It pains me to take issue with the scholars at Oxford University
Press, and it is especially painful to find myself disagreeing with
the editor of the invaluable _Oxford Companion to Ships and the Sea_.
That said, I strongly suspect that "Chinese gybe" originated in much
the same way as the expression "Chinese fire-drill," rather than
reflecting any shortcoming of the junk rig. By most accounts, this rig
is as stable and forgiving as any devised. H. Warington Smyth, for
example, writing in his 1906 classic _Mast and Sail in Europe and
Asia_, noted that "for flatness of sail and for handiness the Chinese
rig is unsurpassed."

For the benefit of those who missed the opportunity to deepen their
understanding of different cultures which the US Marine Corps made
available to selected conscripts in the late 1960s, "Chinese
fire-drill" was often used by Drill Instructors and other NCOs to
describe any rout, shambles, or cock-up. (An illustrative example:
"Listen-up, now, ladies! We don't want a f--king Chinese fire-drill
this time, do we?")

Of course, older Marines -- those, for example, who remember the
horrors of the frozen Chosin -- might not agree with this assessment
of the competence of the Chinese.
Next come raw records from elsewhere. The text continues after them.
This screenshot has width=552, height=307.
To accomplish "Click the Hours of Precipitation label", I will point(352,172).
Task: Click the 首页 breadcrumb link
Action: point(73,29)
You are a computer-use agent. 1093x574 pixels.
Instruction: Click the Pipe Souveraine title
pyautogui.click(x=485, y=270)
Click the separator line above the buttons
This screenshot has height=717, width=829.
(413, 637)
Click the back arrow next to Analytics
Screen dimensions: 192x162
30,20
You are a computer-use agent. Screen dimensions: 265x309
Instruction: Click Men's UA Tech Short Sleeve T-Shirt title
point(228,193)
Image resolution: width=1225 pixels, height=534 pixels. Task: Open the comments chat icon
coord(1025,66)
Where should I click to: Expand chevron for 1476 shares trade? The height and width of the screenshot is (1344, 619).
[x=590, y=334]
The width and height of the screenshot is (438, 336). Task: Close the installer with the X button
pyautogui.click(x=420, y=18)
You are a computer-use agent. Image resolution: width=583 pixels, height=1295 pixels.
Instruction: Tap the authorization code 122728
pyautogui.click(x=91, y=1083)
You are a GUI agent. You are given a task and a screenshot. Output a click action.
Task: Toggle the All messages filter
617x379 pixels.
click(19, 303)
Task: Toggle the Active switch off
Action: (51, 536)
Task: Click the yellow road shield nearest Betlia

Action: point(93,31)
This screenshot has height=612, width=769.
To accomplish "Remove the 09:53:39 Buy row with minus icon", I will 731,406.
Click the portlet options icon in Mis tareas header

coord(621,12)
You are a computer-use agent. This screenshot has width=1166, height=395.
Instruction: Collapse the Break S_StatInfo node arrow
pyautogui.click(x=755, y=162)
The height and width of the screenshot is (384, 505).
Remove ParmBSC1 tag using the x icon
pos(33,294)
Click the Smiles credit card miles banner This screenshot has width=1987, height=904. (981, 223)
And students of history, recalling
the wide-ranging expeditions of the Grand Treasure Ship Fleet under
Imperial Palace Eunuch Cheng Ho in the 15th century, may have cause to
doubt the accuracy of the characterization of Chinese seamanship
implicit in "Chinese gybe."*

Forrest Brownell
South Colton NY
forrest@slic.com

* At a time when a typical European caravel displaced perhaps 100
tons, the ships of Cheng Ho's fleet exceeded 1000, and each was
divided into multiple compartments by watertight bulkheads -- an
innovation not widely adopted by European nations until iron began
to replace wood in shipbuilding, in the latter half of the 19th
century.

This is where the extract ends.